§ **DOCUMENT SEGMENT**

:::::

Northeastern (46th Annual) and North-Central (45th Annual) Joint Meeting (20–22 March 2011)

Paper No. 19
Presentation Time: 8:00 AM-12:00 PM


DATTILO, Benjamin F.1, FREEMAN, Rebecca L.2, UTESCH, Bryan Alexander1, FELTON, Steve3 and POJETA Jr, John4, (1)Geosciences, Indiana University Purdue University Fort Wayne, 2102 Coliseum Blvd, Fort Wayne, IN 46805-1499, (2)Earth & Environmental Science, University of Kentucky, Lexington, KY 40506, (3)5678 Biscayne Avenue, Cincinnati, OH 45248, (4)1492 Dunster Lane, Rockville, MD 20854,

Late Ordovician members of Order Lingulida, for the most part, resemble modern lingulids in their infaunal habits and marginal habitats. Pseudolingula, a common Cincinnatian form, is often found preserved in burrows in life position, and as such, it could probably escape moderate sediment accumulations. An unusual association of thousands of specimens of the lingulate Pseudolingula and hundreds of the strophomenid Rafinesquina in the Upper Ordovician of the Cincinnati, Ohio region presents an interesting case. This association occurs on 4-square-meter exposure of a 10 cm shell bed in the Fairview Formation at Harsha Lake, Ohio. The bed is covered with Rafinesquina and shows evidence of winnowing, presumably the result of a tropical storm.

:::::

§ **PROVIDED DATA**

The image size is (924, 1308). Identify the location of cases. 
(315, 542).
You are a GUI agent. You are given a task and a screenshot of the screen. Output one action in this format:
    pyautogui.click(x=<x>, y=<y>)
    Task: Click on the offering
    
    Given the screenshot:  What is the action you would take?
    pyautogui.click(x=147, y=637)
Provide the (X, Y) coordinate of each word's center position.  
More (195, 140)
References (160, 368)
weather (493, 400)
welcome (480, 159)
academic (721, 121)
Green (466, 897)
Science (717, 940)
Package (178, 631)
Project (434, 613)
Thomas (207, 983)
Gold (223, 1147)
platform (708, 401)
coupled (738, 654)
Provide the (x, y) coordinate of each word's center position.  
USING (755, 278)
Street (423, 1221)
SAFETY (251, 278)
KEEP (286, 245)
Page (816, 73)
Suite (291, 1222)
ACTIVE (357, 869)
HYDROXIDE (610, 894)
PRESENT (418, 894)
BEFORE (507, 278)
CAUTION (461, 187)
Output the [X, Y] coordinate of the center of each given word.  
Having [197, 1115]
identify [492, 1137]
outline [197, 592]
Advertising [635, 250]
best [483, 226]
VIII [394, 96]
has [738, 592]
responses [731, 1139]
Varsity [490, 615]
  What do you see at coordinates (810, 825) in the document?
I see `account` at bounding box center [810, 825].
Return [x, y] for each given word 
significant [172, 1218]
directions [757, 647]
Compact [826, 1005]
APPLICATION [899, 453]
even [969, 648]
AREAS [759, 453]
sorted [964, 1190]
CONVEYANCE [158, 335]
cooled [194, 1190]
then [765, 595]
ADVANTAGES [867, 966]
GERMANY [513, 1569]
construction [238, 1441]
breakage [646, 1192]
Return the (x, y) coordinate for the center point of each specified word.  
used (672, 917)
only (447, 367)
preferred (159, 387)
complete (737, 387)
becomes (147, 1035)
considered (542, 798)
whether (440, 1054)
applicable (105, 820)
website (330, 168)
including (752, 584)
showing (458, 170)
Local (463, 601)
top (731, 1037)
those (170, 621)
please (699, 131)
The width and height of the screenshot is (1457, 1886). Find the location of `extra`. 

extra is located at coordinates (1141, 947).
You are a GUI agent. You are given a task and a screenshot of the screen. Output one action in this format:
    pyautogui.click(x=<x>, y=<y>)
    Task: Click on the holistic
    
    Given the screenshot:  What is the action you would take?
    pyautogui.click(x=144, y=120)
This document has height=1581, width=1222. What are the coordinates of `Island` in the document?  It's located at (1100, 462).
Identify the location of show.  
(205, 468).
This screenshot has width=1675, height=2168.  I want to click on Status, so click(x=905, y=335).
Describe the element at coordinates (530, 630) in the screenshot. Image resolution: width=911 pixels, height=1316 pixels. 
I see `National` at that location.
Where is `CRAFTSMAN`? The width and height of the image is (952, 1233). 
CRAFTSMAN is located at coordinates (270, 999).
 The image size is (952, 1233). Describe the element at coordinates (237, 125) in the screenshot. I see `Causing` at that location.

:::::

§ **TASKS TO CARRY OUT**
• 1. According to the abstract on Pseudolingula and Rafinesquina, in which formation does the shell bed occur?
• 2. Pick up the abstract on Pseudolingula and Rafinesquina after its last sentence and continue it.

§ **TASK-BY-TASK RESULTS**
• 1. The Fairview Formation.

• 2.
Pseudolingula are concentrated near the center of both pedicle and brachial Rafinesquina valves. Thin sectioning of 15 isolated Rafinesquina shows that the lingulates were embedded in the cements that formed just under the shells. All lingulates are articulated and filled with sparry cement, and all Rafinesquina are disarticulated. Lingulates are segregated to areas immediately beneath Rafinesquina shells. Short segments of what might be vertical burrows containing lingulates terminate below some shells.

The lack of either disarticulated lingulates or articulated Rafinesquina confirms that the lingulates were alive and Rafinesquina dead at the time of burial. The concentration of Pseudolingula just beneath Rafinesquina shells suggests a non-random association. These facts suggest two hypotheses. 1) Pseudolingula might have attached to and sheltered under dead Rafinesquina shells which were then reworked by storm currents, or 2) lingulates escaping burial might have been entrapped under the re-deposited strophomenids as they burrowed upward. The first hypothesis suggests an unusual life mode for Pseudolingula and for that reason alone seems unlikely, but cannot yet be refuted. The second hypothesis suggests an interesting case of failure to escape resulting in an unusual association. Currently work is underway to test these hypotheses by sectioning the whole bed thickness to confirm whether escape burrows exist and, if so, establish their extent and nature.